Now then folks. The Voice UK. Addictive viewing isn’t it! (Note: “addictive” does not necessarily mean “nice”, I mean take crack cocaine for example.)
Danny, the incredibly handsome and charming Irishman, has his big chance to become more mainstream. This roughly translates as: Danny, of whom most of us have been hitherto unaware, has suddenly erupted into the nation’s (mostly female) consciousness because, let’s face it, we all secretly want to ruffle his hair. Can he actually sing? We have no idea and it’s mostly irrelevant since it is unlikely to diminish our enjoyment of him on our screens every Saturday night.
Most viewers of my age or above may have felt a certain amount of relief when Will.i.am mentioned “The Peas”, and particularly when he mentioned “starting The Peas”, because we have heard of the Black Eyed Peas even if we have not up to now considered ourselves cool enough to call them “The Peas”. But at least from that point in the programme on we felt considerably cooler because he is, of course, Mr Cool out of all the coaches, and now we can place him as well. It’s a win-win.
Jessie J is Boxer’s favourite singer, so I for one knew all about her, as did, I imagine, most Mums of little girls. It’s difficult to determine if it’s cooler to know about Jessie J or not to know about her. I mean, she is very young, and her target audience is very young, but on the other hand she is strangely likeable on the programme, mainly because she knows she cannot name drop like the others and is very self-effacing about it (“Woo! I met Justin Bieber once!”), and because she weeps on prime time TV. Also, it turns out she can actually sing! Clearly this means that she is not quite the manufactured young female pop star we have been subjected to over recent years, which makes us like her even more.
Sir Tom Jones. The only man on the planet, and definitely the only person on the coaches’ panel, who has enough charm and wit to name-drop with impunity. So what if it’s a thinly disguised way to attract a younger fan base by appealing to the BBC’s audience on prime time Saturday night TV? And if he has to lower his standards by singing someone else’s songs in an oddly-matched, randomly assembled quartet, then so be it. Sometimes these sacrifices just have to be made. It just leaves me pondering what on earth possessed Sir Tom to take up The Voice UK cudgel. I mean, I cannot believe he’s in a tight spot, financially. He’s not short of fans or renown. Does he need an extra million to buy a racehorse or a 747? I seriously doubt it. Someone talked him into it. Someone who should be brought in at once to sort out Afghanistan by talking the Taliban into abandoning their life of crime and suppression, chucking their weapons into the sea and retiring to the mountains to tend goats and grow organic tomatoes.
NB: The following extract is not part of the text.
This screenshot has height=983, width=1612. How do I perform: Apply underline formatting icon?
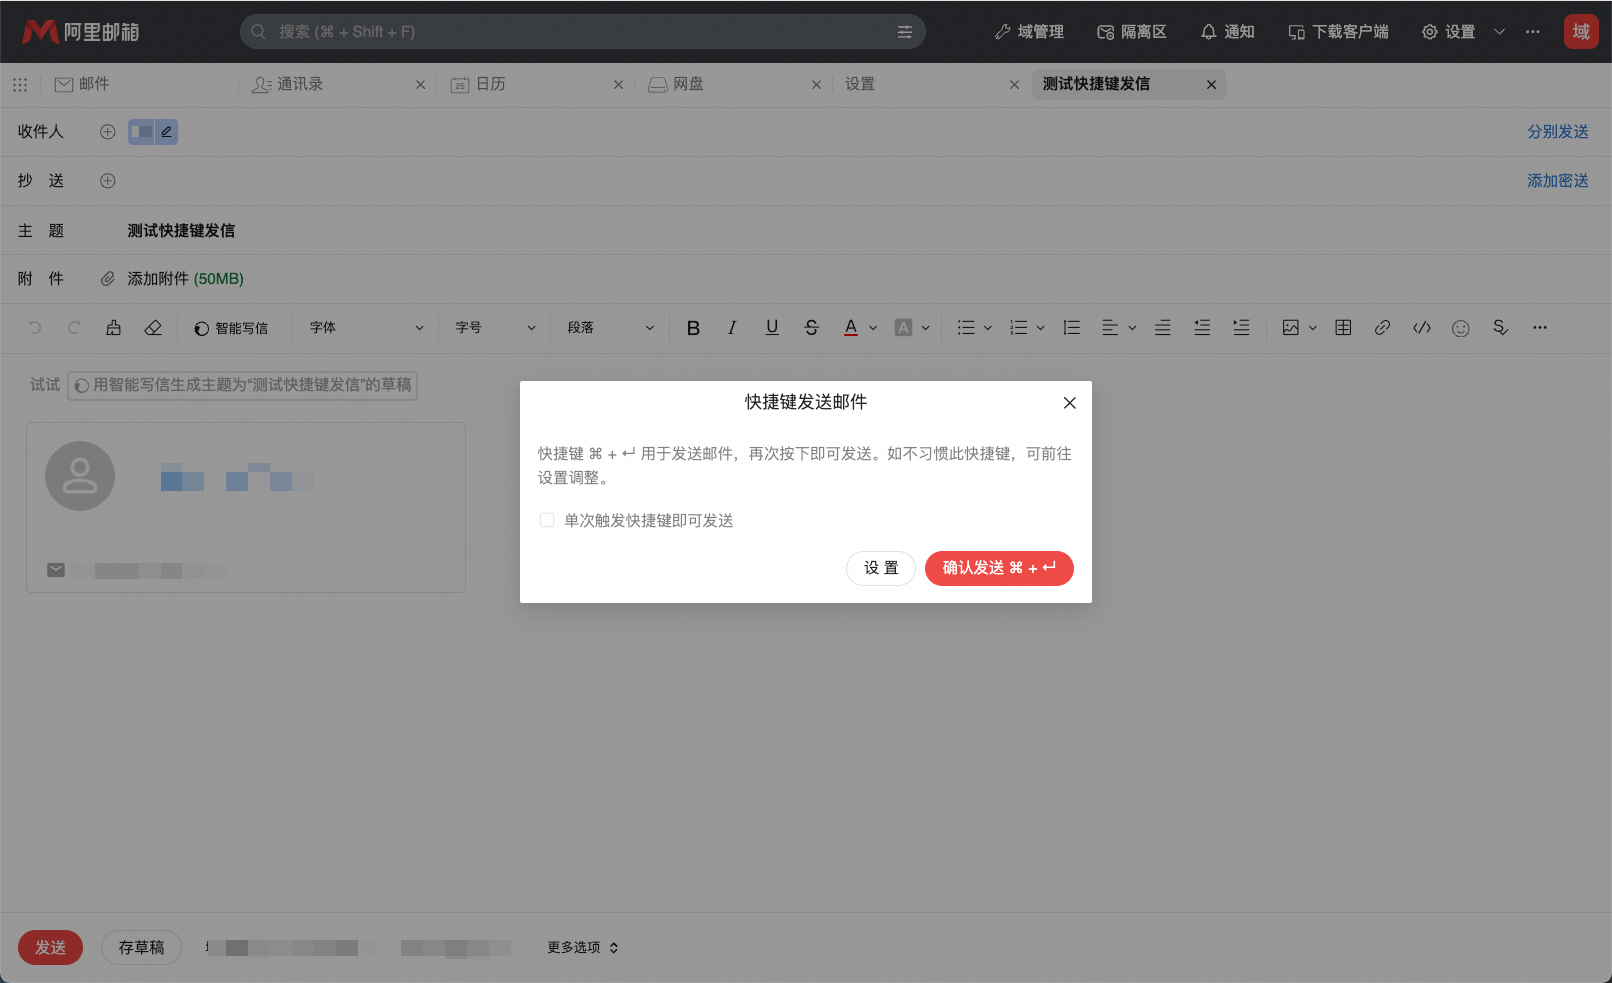(x=772, y=328)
However, let us not beat about the TV ratings and general broadcasting skulduggery bush. The main reason we are so enamoured of The Voice is because it beats Britain’s Got Talent into a cocked hat, and it means that we now have at our disposal some blindingly brilliant diversionary tactics with which we can effectively distract our children from the awful cringe-worthiness of BGT and in particular Simon Cowell’s pathological inability to be respectful to anyone. And by the time they have realised that BGT is on, it’s past their bed time and we don’t need to subject ourselves to it at all. Four yesses!